Significantly enhanced survival estimates were observed for moderate intake of folate as well as total protein intake among Grade II patients; this was consistent across self-reported cases and all cases. Among Grade III patients, significantly enhanced survival occurred with high intake of vitamin E, moderate intake of formononetin, and both moderate and high intake of secoisolariciresinol in all cases. Laboratory analysis has shown that vitamin E (particularly α-tocopheryl succinate and tocopherols) inhibits the angiogenic factor, vascular endothelial growth factor (VEGF), which is induced by glioma tumors, thus having the potential to limit glioma cell proliferation [55]. Gamma-tocopherols have also been shown to decrease PKC upstream and retinoblastoma(Rb) phosphorylation downstream controlling cell cycle production in C-6 glioma cells [56]. Tedeschi-Blok et al [46] observed a chemopreventive effect for moderate intake of vitamin E and formononetin, and high intake of secoisolariciresinol in a comparison of all (not stratified by histology group) glioma cases (same cohort as current study) vs controls.
Among Grade IV patients the magnitude of the hazard ratios was generally consistent across self-reported cases and all cases. Among all Grade IV cases, a number of antioxidants and other nutrients were significantly associated with poorer survival. These included high intake of the total Antioxidant Index, vitamin C, genistein, and secoisolariciresinol; modertate intake of formononetin, matairesinol and total cholesterol; moderate and high intake of cryptoxanthin. Moderate intake of total protein was associated with significantly enhanced survival. That significant results were not observed in the self-reported cases only may indicate systematic misclassification errors attributable to proxy respondents who were not entirely accurate in recalling the case's dietary habits, or to cases that were too ill to recall their actual eating patterns with clarity. The hazard ratios for secoisolariciresinol and formononetin in the Grade IV group are in the opposite direction from the corresponding hazard ratios estimated among Grade II and Grade II patients. While such difference could be due to chance, it does highlight the need for stratifying data analyses by histology group, which is a strength of the current study. Moreover, histology Grades III and IV have shorter survival following diagnosis of glioma than Grade II; and Grade IV, which has almost 100% mortality within 5 years of diagnosis, is also distinguished from Grade III. Therefore, the diet prior to diagnosis is closer to time of death for higher than lower Grade glioma patients.
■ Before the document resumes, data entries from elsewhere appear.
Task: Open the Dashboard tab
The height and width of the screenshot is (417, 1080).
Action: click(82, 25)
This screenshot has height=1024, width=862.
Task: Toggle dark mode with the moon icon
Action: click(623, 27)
The difference in the associations between antioxidants and survival of patients with different glioma grades may be explained by the specific tumor biology, differences in the interaction between the treatment and antioxidants, or by chance. There are several indications that the detected associations can not be explained by chance alone. Where the same antioxidant\nutrient was significant in more than one grade, the hazard ratios were generally in the same direction in several instances: one example is the association with lycopene among Grade II and Grade III patients; another example is total protein in Grade II and Grade IV patients.
Statistically significant results were not confined to one particular subclass of antioxidants, but were found among isoflavones (e.g. genistein), carotenoids (e.g. lycopene), lignans (e.g. matairesinol), vitamin C, vitamin E and folate. Our study also observed significant results among both fat- and water- soluble antioxidants.
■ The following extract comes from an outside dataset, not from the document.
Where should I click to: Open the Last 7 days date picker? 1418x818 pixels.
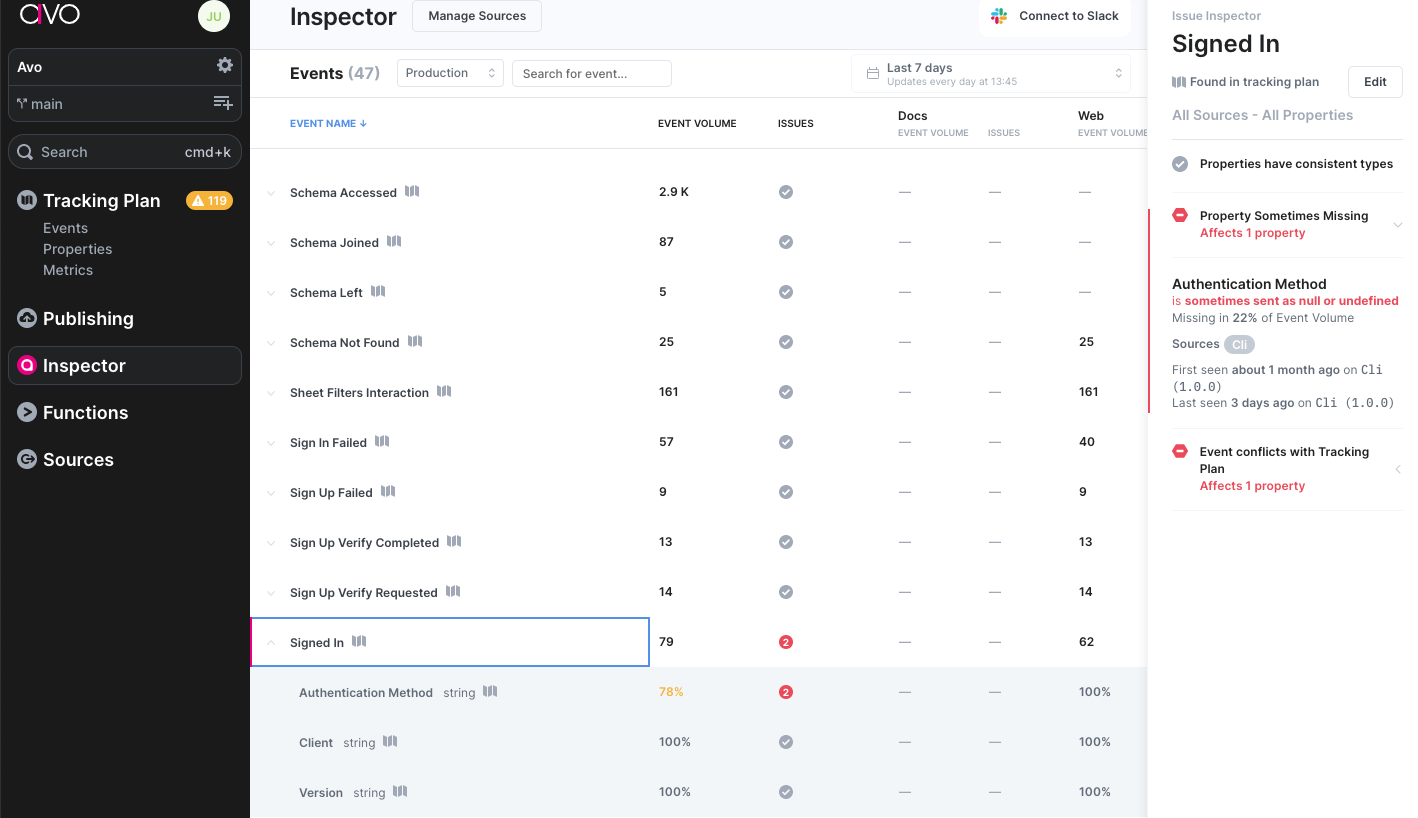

Our study used patients' responses to a diet questionnaire as the primary data source for converting this information into grams of specific antioxidant consumed per day by applying an appropriate algorithm. We recognize that internal exposure dose (usually measured as plasma concentration) to antioxidants may be confounded by individual difference in absorption. However, at least for carotinoids, a correlation has been demonstrated between questionnaire-derived intake and plasma levels [57,58].
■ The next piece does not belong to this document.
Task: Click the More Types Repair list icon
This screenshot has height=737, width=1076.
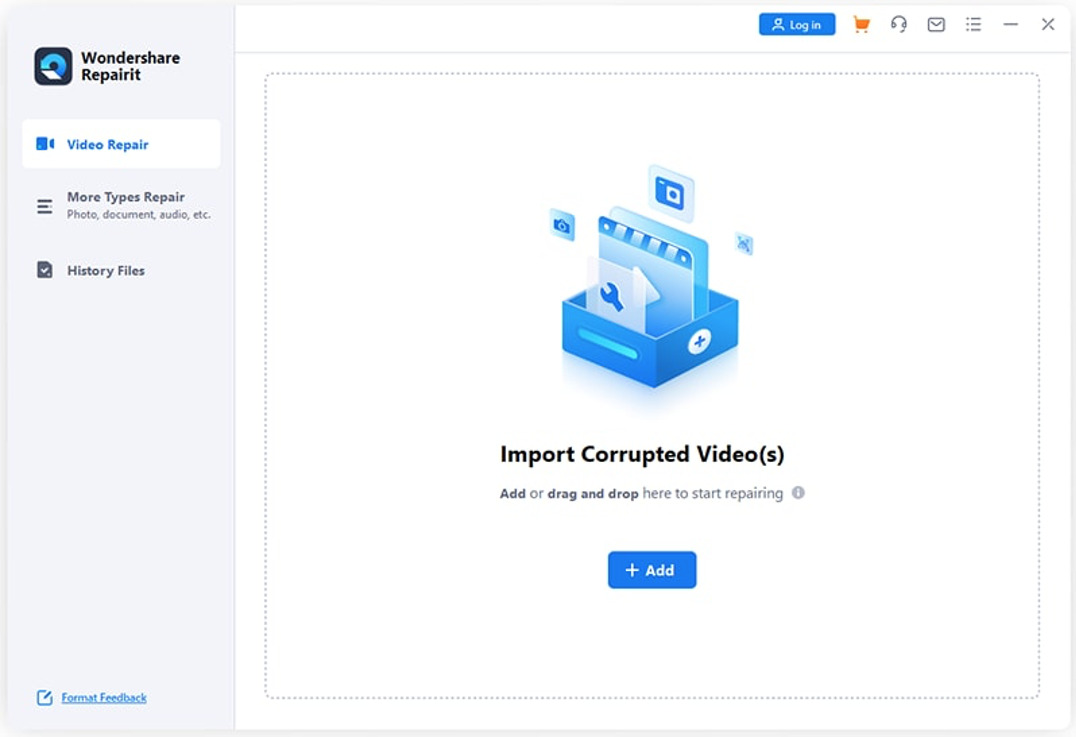Action: (x=45, y=206)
Recent developments in treatment of malignant gliomas have provided some extension of survival time through the concomitant administration of temozolomide (TMZ) chemotherapy following surgery and radiotherapy [59]. Since our study cohort preceded the widespread introduction of TMZ as standard of care for glioblastoma (grade IV) in 2005, the enhanced survival associated with TMZ use is not reflected in this patient cohort. However a strength of our study is that the association between dietary antioxidants and glioma patient survival is not confounded by patients receiving TMZ.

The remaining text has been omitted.